Drivers beware! About 15km out of Ragusa, the SS115 passes over the 300m-high Guerrieri bridge. At this point you may well hear gasps of surprise from your passengers. It is nothing to be alarmed about, however. It’s just that they have caught their first glimpse of Modica, deep down below, nestling at the bottom of the gorge you’re driving over. If your plans hadn’t foreseen a visit, change them!

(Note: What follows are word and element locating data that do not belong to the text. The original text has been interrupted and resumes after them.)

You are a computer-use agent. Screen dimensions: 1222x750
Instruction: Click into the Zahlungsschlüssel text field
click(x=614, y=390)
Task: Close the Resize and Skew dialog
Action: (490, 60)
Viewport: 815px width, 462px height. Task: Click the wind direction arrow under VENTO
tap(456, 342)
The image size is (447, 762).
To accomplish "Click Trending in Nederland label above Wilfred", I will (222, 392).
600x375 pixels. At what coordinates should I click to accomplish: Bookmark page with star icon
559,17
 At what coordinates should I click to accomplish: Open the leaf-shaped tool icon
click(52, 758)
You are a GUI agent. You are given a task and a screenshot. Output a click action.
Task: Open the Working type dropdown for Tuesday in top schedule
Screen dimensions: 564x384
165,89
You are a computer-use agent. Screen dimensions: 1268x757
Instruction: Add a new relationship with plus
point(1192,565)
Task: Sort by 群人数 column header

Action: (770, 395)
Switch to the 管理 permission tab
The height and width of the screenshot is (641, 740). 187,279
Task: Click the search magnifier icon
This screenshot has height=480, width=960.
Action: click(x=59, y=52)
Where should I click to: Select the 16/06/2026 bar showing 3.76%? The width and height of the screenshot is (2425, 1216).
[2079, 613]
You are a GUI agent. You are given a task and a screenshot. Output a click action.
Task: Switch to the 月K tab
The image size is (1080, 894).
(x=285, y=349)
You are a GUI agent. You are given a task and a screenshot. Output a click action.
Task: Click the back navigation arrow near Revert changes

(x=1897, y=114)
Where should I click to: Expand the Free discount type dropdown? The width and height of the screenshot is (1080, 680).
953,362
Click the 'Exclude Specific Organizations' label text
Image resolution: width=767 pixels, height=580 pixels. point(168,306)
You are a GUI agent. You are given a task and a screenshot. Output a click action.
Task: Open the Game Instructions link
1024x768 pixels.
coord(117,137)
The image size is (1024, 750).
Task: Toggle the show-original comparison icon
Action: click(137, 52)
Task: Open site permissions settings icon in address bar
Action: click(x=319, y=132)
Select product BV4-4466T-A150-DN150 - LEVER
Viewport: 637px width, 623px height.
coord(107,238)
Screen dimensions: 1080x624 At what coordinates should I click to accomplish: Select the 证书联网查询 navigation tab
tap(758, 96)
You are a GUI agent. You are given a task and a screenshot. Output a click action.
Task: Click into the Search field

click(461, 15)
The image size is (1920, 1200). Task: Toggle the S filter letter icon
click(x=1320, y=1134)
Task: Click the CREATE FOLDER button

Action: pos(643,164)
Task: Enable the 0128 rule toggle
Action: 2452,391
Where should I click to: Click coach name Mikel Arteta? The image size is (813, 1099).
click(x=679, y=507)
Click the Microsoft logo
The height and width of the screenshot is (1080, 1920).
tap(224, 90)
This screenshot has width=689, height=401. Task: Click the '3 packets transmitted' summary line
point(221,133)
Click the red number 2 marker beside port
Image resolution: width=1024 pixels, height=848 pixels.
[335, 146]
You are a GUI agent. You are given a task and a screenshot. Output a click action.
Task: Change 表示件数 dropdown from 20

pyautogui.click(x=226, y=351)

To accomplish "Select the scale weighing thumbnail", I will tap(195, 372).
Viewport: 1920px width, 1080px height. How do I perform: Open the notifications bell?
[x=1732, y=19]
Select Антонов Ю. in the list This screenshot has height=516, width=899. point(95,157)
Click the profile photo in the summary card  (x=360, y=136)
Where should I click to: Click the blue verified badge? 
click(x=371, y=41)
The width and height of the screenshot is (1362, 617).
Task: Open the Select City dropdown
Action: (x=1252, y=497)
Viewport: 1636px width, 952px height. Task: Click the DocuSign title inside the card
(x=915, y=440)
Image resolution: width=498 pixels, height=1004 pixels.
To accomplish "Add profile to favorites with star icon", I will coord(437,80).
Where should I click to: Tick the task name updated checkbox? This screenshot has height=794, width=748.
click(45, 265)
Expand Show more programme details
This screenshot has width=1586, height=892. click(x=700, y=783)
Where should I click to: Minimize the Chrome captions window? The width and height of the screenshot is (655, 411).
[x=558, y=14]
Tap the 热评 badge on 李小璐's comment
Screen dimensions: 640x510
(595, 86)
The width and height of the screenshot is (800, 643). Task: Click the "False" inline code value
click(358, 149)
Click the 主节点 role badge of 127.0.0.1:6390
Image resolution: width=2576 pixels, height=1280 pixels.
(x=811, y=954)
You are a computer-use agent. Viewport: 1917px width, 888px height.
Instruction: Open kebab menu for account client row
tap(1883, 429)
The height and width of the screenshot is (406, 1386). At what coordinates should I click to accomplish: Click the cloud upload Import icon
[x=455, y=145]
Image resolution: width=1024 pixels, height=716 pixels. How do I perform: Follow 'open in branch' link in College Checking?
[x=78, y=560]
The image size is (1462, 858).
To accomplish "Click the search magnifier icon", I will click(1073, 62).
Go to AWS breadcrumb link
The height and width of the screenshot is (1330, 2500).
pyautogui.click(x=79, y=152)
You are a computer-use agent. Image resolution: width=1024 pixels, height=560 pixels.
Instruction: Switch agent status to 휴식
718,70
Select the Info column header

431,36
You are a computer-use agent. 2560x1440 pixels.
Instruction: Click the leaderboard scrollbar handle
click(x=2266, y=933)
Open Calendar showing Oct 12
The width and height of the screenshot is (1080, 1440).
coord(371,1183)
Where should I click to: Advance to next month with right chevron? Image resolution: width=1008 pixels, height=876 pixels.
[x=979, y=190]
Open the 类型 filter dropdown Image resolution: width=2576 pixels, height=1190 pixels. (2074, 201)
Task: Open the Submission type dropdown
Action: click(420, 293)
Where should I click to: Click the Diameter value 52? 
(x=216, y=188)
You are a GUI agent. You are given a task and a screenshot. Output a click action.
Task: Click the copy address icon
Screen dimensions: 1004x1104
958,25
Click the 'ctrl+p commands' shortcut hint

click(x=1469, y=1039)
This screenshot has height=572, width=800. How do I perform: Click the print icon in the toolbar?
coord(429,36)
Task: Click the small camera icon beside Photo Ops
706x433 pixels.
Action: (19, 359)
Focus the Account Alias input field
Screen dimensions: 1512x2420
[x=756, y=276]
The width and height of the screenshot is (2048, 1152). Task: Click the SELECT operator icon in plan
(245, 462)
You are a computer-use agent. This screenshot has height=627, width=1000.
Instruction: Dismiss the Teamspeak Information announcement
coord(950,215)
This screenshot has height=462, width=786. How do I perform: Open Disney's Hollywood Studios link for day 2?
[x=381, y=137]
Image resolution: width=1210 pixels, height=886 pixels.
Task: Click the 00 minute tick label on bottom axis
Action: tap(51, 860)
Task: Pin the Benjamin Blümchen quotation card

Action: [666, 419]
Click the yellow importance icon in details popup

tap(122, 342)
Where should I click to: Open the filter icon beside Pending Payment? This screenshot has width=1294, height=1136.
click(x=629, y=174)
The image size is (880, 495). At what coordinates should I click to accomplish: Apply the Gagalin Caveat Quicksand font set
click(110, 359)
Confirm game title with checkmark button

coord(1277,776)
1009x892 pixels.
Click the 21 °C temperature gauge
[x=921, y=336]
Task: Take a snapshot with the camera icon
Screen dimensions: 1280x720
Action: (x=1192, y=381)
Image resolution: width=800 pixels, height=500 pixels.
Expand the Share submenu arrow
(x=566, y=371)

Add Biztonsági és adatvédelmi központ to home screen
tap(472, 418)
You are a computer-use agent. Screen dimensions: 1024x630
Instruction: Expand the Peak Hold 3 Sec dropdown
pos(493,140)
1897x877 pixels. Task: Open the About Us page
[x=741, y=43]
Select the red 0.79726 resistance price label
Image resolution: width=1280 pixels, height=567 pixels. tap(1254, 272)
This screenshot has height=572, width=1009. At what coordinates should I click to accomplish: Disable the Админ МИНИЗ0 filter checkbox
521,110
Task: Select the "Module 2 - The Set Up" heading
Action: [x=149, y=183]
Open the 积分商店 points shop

Modica, like the other towns in the Val di Noto, was badly damaged in the 1693 earthquake and largely rebuilt in Sicilian Baroque style. It is divided into two parts, “higher” Modica and “lower” Modica, which are connected by numerous flights of steps. Palazzi and houses rise from the bottom of the gorge seemingly stacked one on top of the other. Magnificent churches, with their inspiring domes, bell towers and intricate facades, punctuate the red-tiled roofs and one is struck by the uniform beauty of the whole.

The centrepiece is undoubtedly the beautiful Church of San Giorgio, though the “Castello dei Conti”, surveying the town from atop a rocky outcrop, is also very impressive.
Typical of so many Sicilian towns, Modica has a long and varied history, complete with the usually toing and froing of successions of invaders.

It came to real prominence in 1296, when Frederick II of Aragon (not to be confused with Frederick II “Stupor Mundi”) formed the “County of Modica”, a kind of “state within a state” that was initially governed by Mandfredi I Chiaramonte.

Its power base and administrative centre was in Modica, and other towns under the jurisdiction of the Conte di Modica included Scicli, Ispica, Ragusa, Chiaramonte Gulfi, Comiso, Giarratana, Monterosso Almo and Biscari. This special status was eventually revoked in 1812 and now the town is part of the Province of Ragusa.

Modica is custodian of a 400 year tradition of Sicilian chocolate-making. Being part of the Spanish kingdom for so many years meant that Sicily was often one of the first recipients of the new foodstuffs being brought back from South America. Cacao was one of these and today Modica still specialises in making granulous chocolate, often flavoured with chilli pepper, cinnamon or vanilla, that is based on Aztec methods and recipes. Chocolate shops abound and, for the real chocoholic, it is sometimes possible to watch the “chocolatiers” at work.

Just out of town, the beach at Marina di Modica is absolutely splendid and relatively quiet outside August.